Cet entretien a été condensé et édité pour plus de clarté.
Gal Beckerman : Je n’ai probablement jamais été aussi désespéré de ma vie à propos d’Israël que l’année dernière. Vous apportez une perspective historique à tout ce sur quoi vous travaillez, alors je suis curieux de savoir si cela vous permet de voir les choses avec plus d’espoir, ou si le pays semble encore plus bloqué de votre point de vue.
Yuval Noah Harari : Israël est à la croisée des chemins. Je ne pense pas que son existence soit en jeu. Je pense que c’est son identité qui est en jeu. L’âme du pays est maintenant le champ de bataille, et le résultat décidera non seulement de la forme d’Israël pour de nombreuses années à venir, mais aussi de la forme du judaïsme. Je pense que le judaïsme se trouve à une intersection. Peut-être n’avons-nous pas connu une telle situation depuis 2000 ans, depuis la fin de l’ère du Second Temple.
Beckerman : Quel est le parallèle avec ce moment ?

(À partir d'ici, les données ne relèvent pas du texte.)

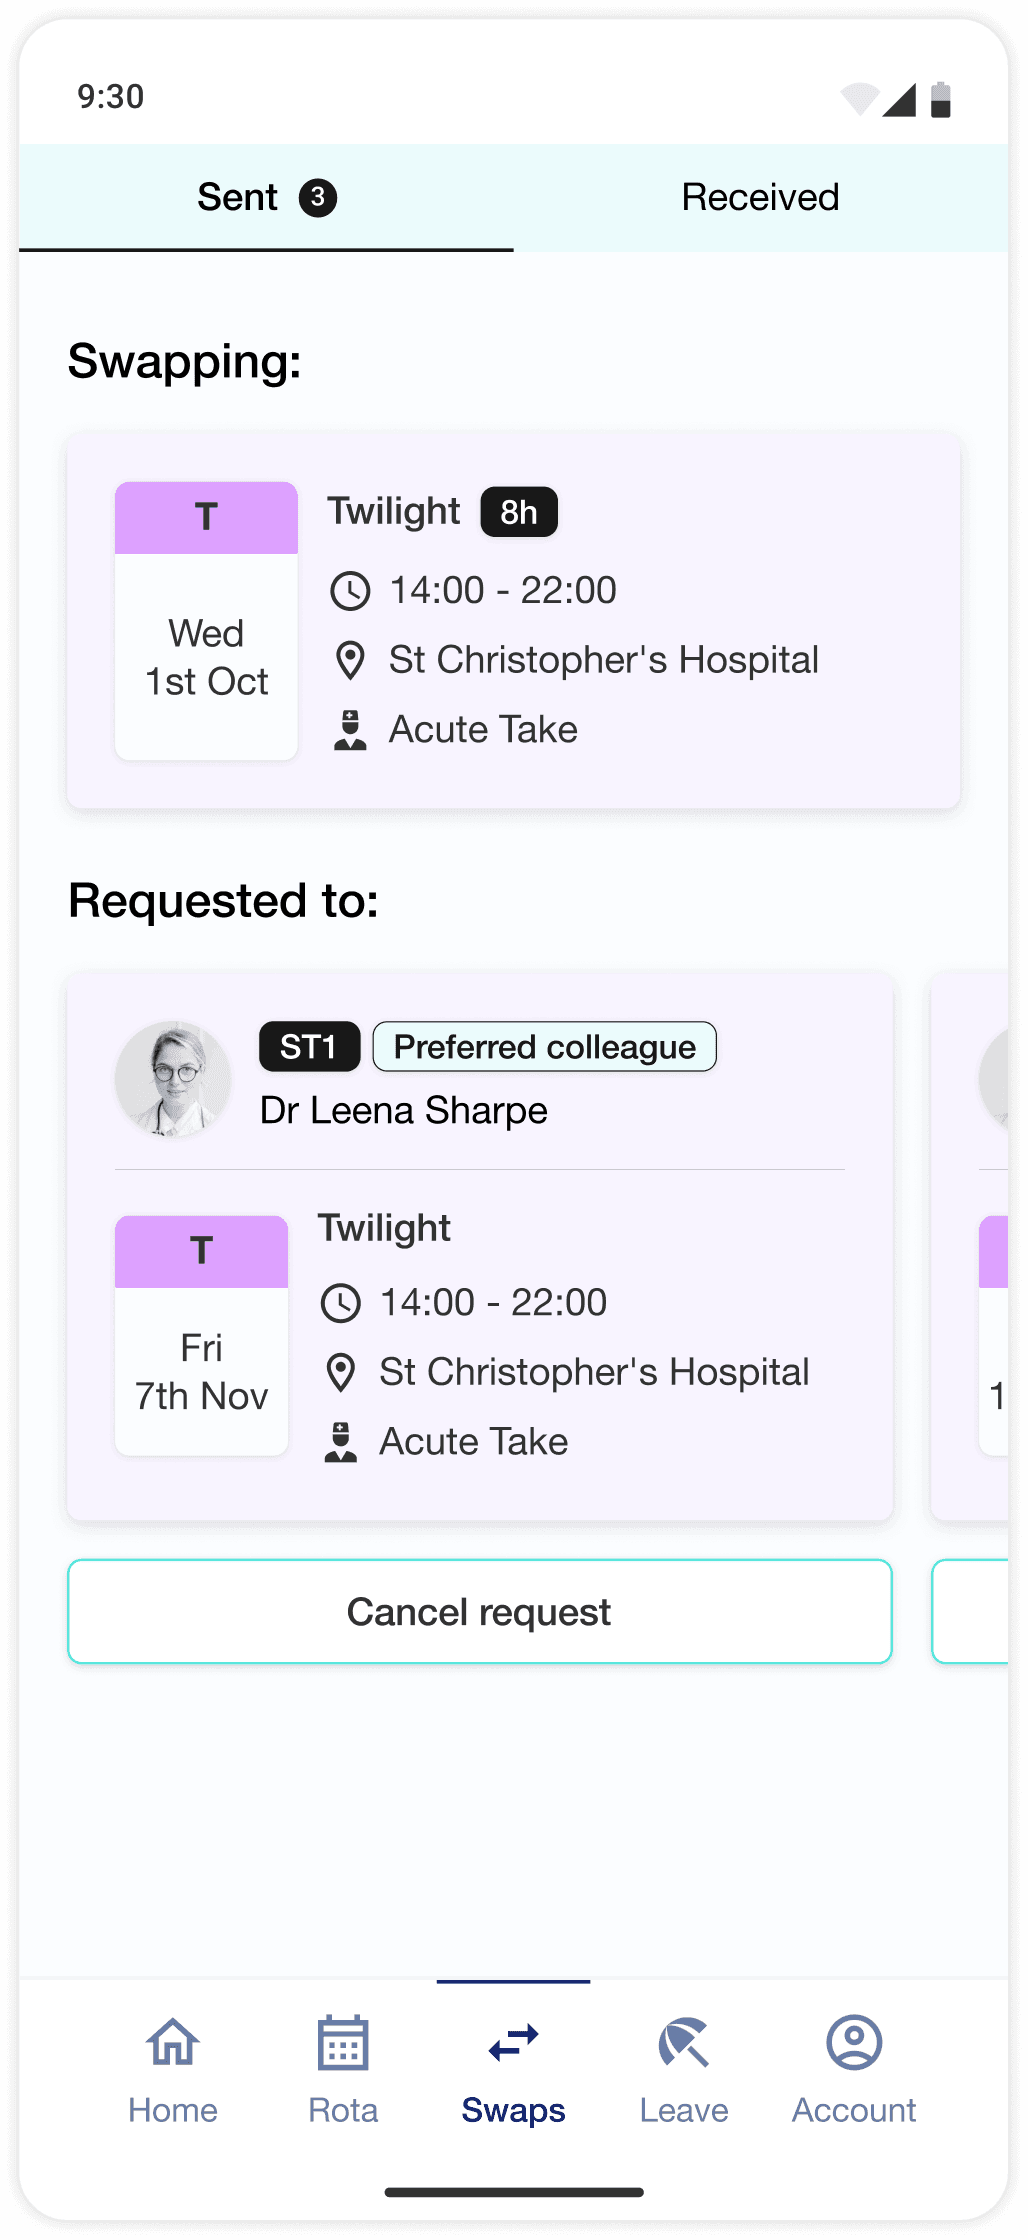Screen dimensions: 1028x2240
Task: Open the Account profile icon
Action: coord(854,2042)
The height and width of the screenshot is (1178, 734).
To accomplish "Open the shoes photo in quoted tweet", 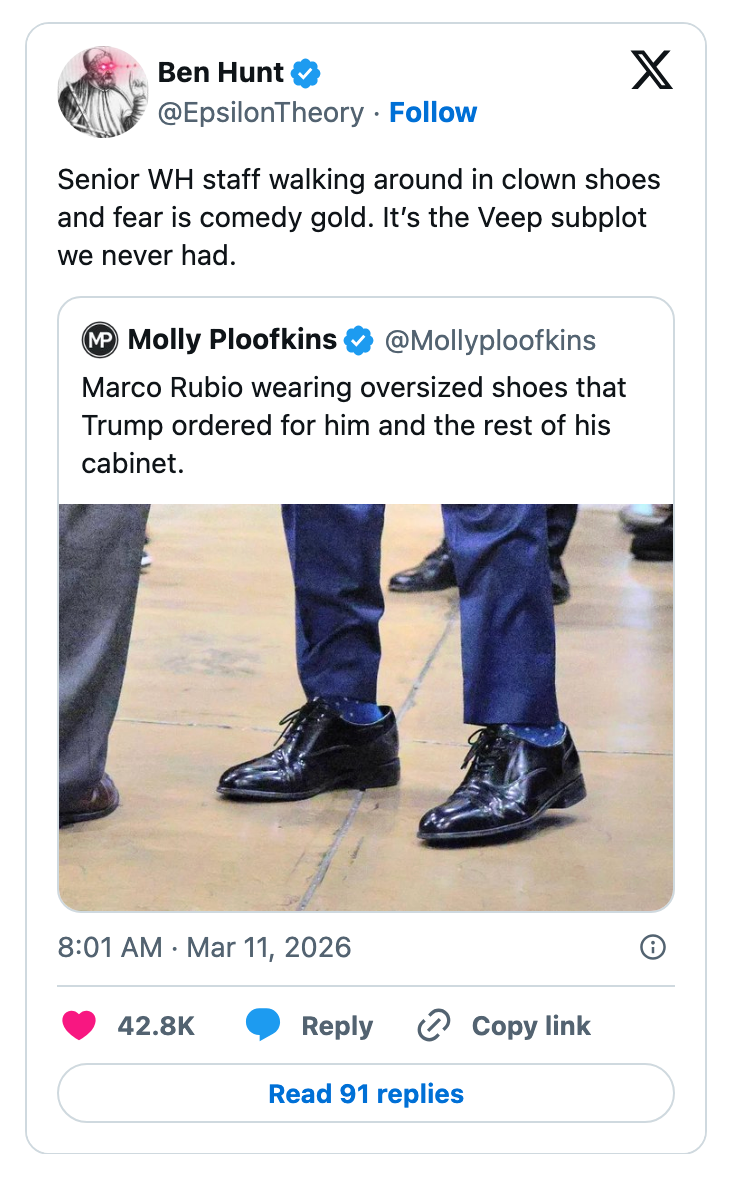I will tap(366, 706).
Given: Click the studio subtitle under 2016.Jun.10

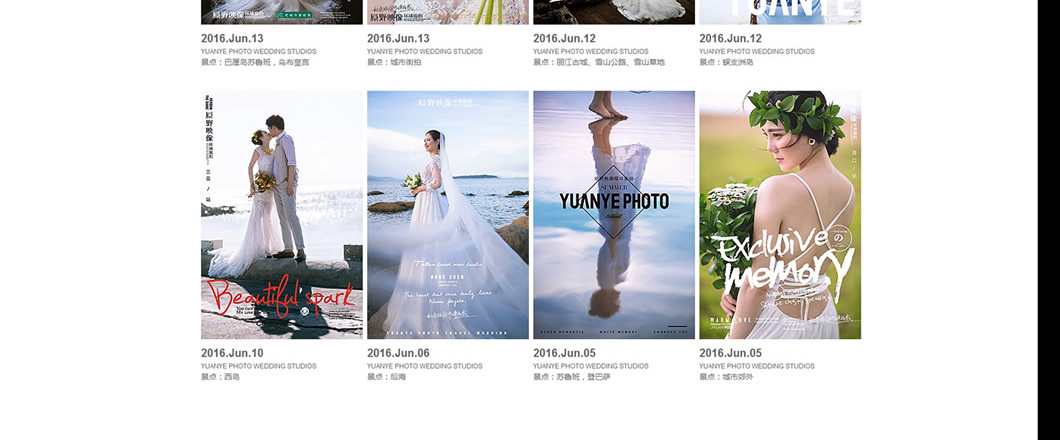Looking at the screenshot, I should click(258, 366).
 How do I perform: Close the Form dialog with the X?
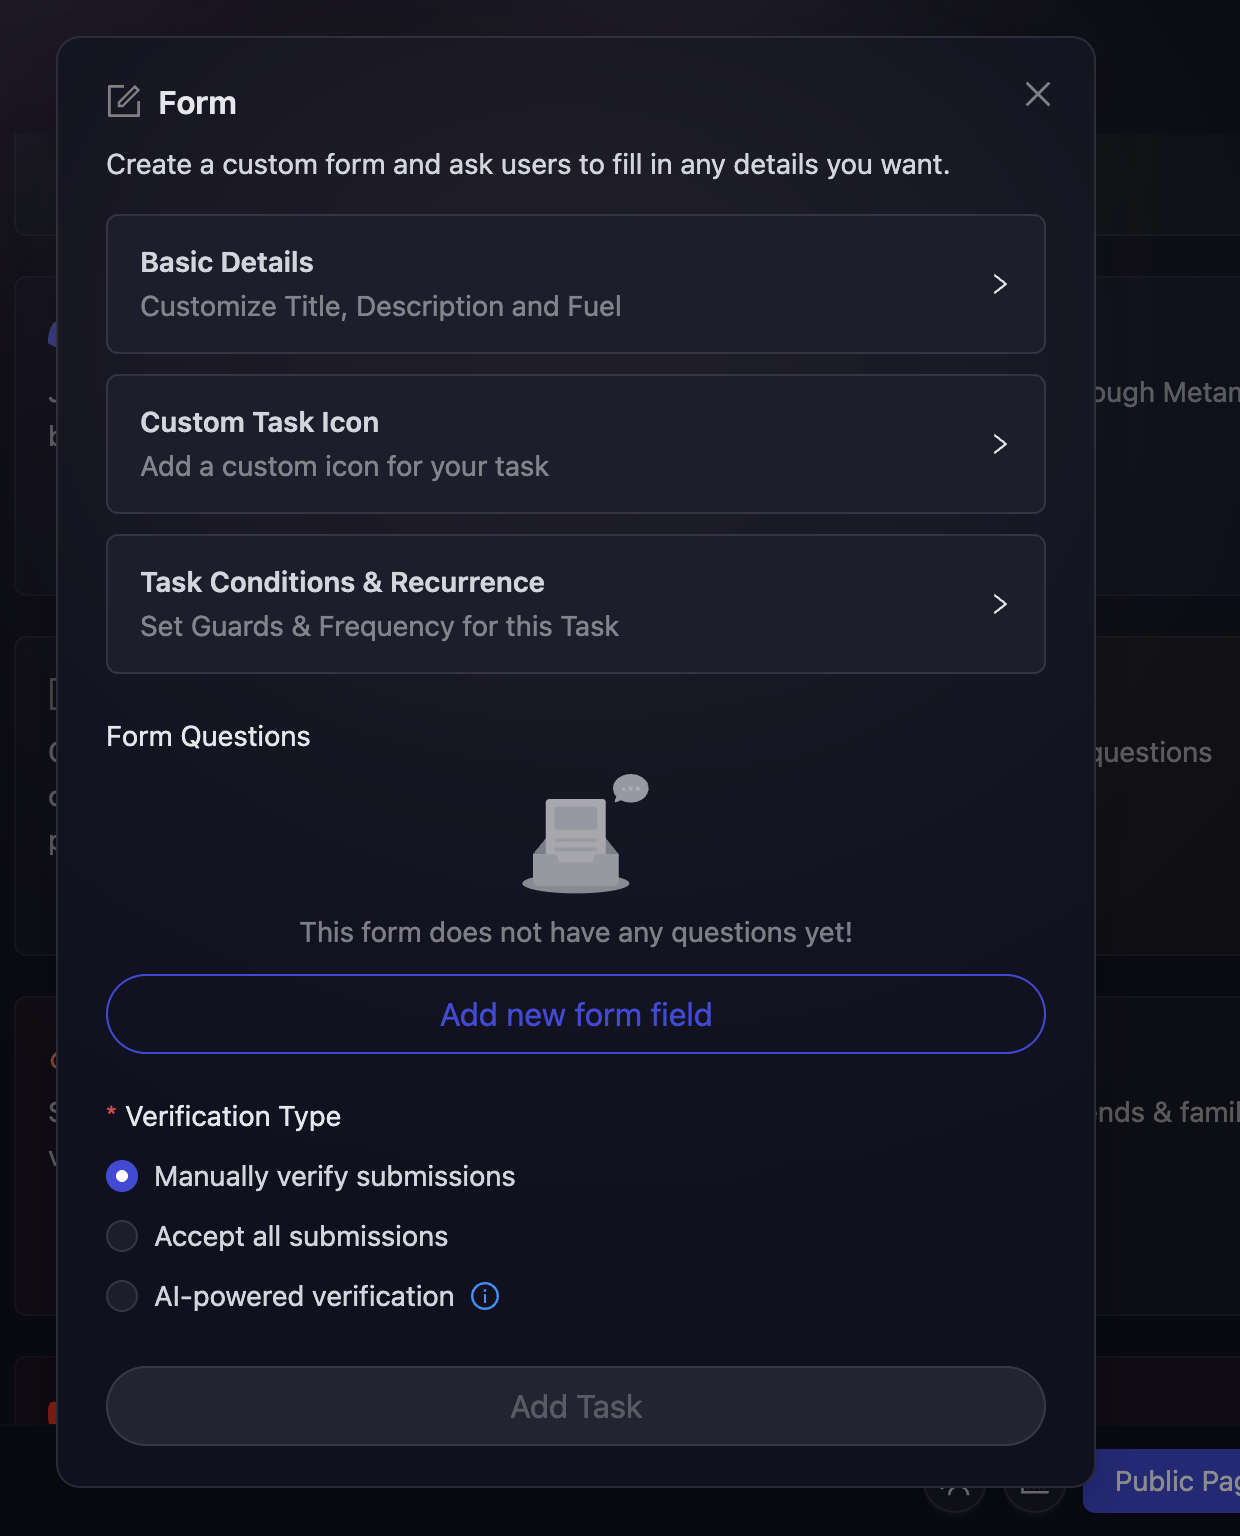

Harari : L’ère du Second Temple s’est terminée après que les Zélotes ont pris le pouvoir avec des visions messianiques et ont presque détruit le peuple juif, presque détruit la religion juive, qui a dû alors se réinventer. La boucle est bouclée. Le judaïsme tel que nous le connaissons est né des cendres du Temple de Jérusalem lors de la rébellion ratée contre les Romains que les Zélotes ont fomentée.
Pour moi, la scène de naissance du judaïsme est celle de Rabbi Yohanan ben Zakkai, l’un des grands sages, fuyant Jérusalem et se rendant auprès du général romain Vespasien, qui deviendra plus tard empereur romain, pour lui demander une faveur : « S’il te plaît, donne-moi Yavne et ses sages. »
Et Vespasien accepte. Il s’agit là d’un mythe plus que d’une histoire. Mais c’est le mythe fondateur du judaïsme. Yavne était une petite ville située non loin de l’actuelle Tel Aviv, et c’est là que Ben Zakkai a établi un centre d’apprentissage qui a changé la nature du judaïsme.
Beckerman : D’une religion basée sur les prêtres, les temples et les sacrifices, elle est devenue une religion d’apprentissage, n’est-ce pas ?
Harari : Que font les Juifs pendant les 2 000 ans qui suivent ? Ils apprennent - ils s’assoient à Yavne et ils apprennent. Ils vont en Égypte, ils apprennent. Ils vont à Brooklyn, ils apprennent. Et finalement, le cercle est presque fermé. Ils reviennent. Ils reviennent à Jérusalem.
Et les Zélotes ont repris le contrôle de Jérusalem. Et la question qui me préoccupe toujours est la suivante :
Qu’ont appris les Juifs pendant ces 2 000 ans ?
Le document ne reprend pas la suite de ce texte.